Meski begitu, Tito mengakui secara bulanan (month to month) terdapat tren kenaikan inflasi 0,44 persen, yang dipicu oleh sektor transportasi, terutama angkutan udara, seiring meningkatnya mobilitas masyarakat pada masa libur sekolah.
Selain itu, kenaikan harga sejumlah bahan pangan juga menjadi penyumbang inflasi, terutama bawang putih, minyak goreng, dan beras.
"Dengan penyumbang utamanya adalah sektor transportasi, terutama angkutan udara. Ditambah sektor makan minuman, terutama bawang putih. Kemudian ada minyak goreng, sama beras ada kenaikan sedikit. Itu yang saya sampaikan tadi kepada Menko," jelasnya.
Tito mengatakan pemerintah kini tengah mengoordinasikan langkah-langkah untuk mengendalikan kenaikan harga komoditas tersebut.
Ia berharap penurunan harga bahan bakar minyak (BBM) jenis bensin pada Juli dapat membantu meredam tekanan inflasi. Namun, untuk komoditas pangan seperti bawang putih dan minyak goreng, diperlukan koordinasi yang lebih intensif dengan Kementerian Perdagangan.

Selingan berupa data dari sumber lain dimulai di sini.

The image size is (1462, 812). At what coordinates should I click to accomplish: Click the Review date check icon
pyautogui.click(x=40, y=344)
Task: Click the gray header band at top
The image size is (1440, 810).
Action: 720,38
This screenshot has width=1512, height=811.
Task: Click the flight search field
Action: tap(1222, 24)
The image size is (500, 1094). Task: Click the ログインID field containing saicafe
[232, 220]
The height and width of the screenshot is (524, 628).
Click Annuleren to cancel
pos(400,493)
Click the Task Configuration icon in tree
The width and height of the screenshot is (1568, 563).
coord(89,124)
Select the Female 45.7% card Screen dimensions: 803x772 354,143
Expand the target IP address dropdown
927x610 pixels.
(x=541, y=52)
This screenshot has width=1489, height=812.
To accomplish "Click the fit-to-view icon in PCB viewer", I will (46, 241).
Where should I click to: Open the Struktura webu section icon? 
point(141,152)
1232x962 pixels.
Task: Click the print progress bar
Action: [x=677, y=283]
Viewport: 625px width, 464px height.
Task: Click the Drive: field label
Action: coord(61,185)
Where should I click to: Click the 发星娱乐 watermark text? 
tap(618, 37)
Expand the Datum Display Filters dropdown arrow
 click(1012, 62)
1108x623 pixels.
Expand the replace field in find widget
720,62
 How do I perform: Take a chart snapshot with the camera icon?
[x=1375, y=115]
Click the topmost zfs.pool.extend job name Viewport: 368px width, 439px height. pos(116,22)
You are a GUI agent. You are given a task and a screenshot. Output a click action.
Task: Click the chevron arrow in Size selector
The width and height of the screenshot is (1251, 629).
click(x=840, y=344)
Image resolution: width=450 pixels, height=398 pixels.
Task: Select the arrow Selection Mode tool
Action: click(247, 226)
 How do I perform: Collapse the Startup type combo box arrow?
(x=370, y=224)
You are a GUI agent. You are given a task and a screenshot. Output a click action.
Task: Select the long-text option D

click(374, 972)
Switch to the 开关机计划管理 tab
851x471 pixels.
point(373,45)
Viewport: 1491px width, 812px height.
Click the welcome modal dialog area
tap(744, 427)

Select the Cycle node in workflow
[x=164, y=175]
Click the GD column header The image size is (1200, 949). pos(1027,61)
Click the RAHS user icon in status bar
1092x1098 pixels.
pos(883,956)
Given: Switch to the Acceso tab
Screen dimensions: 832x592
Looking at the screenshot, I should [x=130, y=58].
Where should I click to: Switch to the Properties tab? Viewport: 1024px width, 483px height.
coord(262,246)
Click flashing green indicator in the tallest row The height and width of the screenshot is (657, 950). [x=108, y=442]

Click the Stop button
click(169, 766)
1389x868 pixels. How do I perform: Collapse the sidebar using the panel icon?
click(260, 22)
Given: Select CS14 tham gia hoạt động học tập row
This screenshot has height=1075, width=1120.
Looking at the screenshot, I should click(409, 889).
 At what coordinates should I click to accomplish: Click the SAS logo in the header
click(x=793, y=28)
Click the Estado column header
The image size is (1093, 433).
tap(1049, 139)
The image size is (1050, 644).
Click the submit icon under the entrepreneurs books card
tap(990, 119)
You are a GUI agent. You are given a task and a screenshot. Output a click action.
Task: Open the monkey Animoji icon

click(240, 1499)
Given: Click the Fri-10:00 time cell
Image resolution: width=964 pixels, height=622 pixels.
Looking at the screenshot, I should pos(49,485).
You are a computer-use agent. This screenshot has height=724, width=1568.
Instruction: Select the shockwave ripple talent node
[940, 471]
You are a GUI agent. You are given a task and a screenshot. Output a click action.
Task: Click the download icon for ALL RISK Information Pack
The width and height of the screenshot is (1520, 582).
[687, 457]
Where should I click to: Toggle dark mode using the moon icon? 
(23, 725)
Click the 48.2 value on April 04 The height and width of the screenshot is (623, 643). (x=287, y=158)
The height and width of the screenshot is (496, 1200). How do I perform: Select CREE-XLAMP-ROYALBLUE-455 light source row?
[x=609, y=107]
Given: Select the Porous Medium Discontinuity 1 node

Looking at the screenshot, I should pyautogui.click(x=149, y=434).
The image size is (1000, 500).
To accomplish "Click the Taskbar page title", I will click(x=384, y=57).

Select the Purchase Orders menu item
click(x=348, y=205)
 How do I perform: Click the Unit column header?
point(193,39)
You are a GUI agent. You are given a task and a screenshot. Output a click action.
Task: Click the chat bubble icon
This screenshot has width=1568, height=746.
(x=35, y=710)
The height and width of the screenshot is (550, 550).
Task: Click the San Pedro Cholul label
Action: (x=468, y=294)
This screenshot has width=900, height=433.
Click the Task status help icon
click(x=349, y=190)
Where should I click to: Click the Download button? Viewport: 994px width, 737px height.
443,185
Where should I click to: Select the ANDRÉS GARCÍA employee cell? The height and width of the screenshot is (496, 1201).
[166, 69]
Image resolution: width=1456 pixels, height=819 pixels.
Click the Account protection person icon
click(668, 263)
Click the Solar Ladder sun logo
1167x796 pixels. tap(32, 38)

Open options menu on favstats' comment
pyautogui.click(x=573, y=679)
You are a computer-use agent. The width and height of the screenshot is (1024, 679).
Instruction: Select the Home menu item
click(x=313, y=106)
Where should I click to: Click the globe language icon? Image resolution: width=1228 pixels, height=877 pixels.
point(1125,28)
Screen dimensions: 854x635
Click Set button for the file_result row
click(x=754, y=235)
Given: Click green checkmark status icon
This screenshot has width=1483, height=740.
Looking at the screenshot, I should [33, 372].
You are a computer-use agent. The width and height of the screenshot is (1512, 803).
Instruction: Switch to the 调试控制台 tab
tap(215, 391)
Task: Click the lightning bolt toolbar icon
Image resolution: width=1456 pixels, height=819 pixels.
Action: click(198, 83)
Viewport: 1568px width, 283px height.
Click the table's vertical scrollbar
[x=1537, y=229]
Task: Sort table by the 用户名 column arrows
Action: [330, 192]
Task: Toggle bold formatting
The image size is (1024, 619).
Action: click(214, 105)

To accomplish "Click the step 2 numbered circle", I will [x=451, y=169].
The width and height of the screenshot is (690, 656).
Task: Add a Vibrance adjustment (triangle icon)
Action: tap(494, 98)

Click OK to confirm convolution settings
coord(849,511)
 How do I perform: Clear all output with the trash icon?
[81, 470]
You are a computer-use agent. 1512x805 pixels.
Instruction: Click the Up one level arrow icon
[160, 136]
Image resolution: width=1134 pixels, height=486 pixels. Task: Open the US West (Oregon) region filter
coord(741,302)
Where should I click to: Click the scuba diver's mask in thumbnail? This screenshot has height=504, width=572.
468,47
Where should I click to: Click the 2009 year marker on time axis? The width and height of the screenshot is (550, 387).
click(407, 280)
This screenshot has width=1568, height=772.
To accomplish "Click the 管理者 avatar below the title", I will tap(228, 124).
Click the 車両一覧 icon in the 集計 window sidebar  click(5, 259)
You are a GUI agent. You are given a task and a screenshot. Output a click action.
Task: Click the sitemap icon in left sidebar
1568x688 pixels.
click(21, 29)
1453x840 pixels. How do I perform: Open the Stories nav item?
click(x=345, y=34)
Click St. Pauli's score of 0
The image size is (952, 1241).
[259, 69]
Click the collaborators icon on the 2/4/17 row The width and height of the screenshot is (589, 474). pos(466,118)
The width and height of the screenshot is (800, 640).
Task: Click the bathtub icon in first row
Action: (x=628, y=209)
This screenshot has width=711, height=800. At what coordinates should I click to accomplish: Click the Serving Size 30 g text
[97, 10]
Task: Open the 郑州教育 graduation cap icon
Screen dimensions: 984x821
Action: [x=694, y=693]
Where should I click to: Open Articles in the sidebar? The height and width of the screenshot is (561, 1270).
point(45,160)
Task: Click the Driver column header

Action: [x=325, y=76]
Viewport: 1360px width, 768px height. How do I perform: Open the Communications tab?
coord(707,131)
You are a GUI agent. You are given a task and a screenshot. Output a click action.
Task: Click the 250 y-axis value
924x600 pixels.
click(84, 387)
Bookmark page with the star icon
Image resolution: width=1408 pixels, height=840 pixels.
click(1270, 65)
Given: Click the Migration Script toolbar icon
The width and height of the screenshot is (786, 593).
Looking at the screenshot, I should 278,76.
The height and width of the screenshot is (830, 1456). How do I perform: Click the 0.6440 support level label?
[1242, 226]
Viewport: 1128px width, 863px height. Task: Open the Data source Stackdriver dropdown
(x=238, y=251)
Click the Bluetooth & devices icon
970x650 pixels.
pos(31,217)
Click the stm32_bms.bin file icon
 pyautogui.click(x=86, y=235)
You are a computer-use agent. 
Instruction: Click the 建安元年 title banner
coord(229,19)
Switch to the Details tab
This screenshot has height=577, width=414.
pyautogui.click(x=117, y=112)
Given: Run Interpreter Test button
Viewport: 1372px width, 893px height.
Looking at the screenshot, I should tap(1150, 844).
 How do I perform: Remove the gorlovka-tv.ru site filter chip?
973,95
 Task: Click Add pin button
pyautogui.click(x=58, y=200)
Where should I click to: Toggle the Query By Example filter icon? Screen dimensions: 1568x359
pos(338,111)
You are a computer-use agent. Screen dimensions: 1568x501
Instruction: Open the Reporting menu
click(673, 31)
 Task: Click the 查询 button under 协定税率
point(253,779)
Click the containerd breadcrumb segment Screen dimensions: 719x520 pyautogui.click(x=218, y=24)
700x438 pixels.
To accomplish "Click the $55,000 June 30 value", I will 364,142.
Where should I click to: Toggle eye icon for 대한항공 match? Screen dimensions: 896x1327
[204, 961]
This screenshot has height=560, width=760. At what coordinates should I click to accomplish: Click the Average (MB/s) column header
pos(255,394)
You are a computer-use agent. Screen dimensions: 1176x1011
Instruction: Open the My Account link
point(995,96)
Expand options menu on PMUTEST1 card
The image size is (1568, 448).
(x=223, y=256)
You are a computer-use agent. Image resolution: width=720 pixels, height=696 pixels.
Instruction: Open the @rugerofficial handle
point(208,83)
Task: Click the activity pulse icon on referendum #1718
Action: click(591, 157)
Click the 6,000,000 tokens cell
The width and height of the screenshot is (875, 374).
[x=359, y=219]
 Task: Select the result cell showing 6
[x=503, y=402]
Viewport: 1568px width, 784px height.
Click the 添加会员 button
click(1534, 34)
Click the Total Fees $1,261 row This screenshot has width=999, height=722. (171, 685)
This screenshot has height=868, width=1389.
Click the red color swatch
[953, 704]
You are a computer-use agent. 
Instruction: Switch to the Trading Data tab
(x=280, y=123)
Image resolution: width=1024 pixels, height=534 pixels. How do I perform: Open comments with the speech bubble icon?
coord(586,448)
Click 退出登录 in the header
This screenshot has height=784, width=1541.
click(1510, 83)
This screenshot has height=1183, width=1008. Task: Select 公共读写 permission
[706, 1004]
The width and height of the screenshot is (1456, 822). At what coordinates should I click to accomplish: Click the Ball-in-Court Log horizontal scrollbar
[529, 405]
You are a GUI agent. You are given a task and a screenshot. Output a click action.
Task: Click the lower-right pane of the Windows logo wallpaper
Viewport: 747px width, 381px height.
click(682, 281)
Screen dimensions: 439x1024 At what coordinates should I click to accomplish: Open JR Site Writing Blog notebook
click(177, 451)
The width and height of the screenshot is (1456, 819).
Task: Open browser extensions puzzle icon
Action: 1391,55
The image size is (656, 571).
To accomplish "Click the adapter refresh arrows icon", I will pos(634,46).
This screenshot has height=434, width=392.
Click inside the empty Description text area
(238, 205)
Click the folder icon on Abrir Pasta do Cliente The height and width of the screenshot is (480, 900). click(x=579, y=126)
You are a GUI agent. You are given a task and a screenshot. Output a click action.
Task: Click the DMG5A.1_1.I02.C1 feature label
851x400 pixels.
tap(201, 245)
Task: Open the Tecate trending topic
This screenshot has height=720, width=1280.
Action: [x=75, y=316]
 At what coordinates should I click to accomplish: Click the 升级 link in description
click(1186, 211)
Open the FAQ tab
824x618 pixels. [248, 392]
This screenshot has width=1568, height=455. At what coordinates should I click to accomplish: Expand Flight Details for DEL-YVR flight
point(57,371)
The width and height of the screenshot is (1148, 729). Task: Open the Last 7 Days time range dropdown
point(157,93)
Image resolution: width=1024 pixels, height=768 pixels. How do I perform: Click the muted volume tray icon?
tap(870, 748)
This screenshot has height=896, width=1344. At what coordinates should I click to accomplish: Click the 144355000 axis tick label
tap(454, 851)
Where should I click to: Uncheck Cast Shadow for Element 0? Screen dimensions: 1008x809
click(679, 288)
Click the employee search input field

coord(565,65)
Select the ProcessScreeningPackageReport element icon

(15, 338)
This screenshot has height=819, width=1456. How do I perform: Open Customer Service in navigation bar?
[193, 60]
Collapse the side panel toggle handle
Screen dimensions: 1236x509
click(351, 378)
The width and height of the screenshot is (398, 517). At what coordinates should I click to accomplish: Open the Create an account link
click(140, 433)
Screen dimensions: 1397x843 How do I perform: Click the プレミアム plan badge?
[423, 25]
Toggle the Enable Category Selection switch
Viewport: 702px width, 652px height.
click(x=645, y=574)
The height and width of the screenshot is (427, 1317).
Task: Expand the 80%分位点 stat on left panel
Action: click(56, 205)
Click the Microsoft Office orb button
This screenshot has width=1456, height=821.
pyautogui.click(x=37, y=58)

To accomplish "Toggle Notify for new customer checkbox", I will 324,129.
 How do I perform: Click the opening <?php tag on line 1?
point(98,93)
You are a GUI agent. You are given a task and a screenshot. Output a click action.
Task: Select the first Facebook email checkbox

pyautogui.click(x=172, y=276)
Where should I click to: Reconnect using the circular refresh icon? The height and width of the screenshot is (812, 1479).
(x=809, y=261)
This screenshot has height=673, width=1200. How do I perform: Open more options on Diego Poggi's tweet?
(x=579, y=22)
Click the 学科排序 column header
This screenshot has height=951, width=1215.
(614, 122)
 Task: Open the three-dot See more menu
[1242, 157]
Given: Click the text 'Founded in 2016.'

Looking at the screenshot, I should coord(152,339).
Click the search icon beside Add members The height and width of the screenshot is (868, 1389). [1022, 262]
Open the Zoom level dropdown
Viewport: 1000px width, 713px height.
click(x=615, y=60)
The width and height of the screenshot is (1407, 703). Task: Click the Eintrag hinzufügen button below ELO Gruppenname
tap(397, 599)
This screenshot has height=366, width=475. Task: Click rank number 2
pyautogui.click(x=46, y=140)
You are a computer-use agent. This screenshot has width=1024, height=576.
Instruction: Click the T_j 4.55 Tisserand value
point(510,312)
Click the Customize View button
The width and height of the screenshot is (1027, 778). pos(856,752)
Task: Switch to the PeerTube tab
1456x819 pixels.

"BBM jenis bensin di Juli diturunkan harganya. Mudah-mudahan akan berpengaruh juga untuk menurunkan inflasi. Tapi sektor yang lain seperti bawang putih, minyak goreng, yang menjadi tugas Kementerian Perdagangan, perlu dikoordinasikan lebih intens," jelas Tito.
Sementara untuk komoditas beras, Tito menyebut pemerintah bersama Kementerian Pertanian, Bulog, dan Badan Pangan Nasional telah menyiapkan langkah penanganan di sejumlah daerah yang mengalami kenaikan harga.
Ia juga telah menginstruksikan pemerintah daerah, khususnya wilayah dengan inflasi tinggi seperti kawasan Indonesia Timur dan Aceh, untuk memperkuat pasokan serta memperbaiki distribusi barang.
"Kalau target saya daerah-daerah yang tinggi, di daerah timur umumnya tinggi, di Aceh juga tinggi, langkah-langkahnya menambah suplai. Juga ada masalah ombak untuk distribusi di beberapa daerah tertentu, sehingga perlu menggunakan kapal yang lebih besar," pungkas Tito.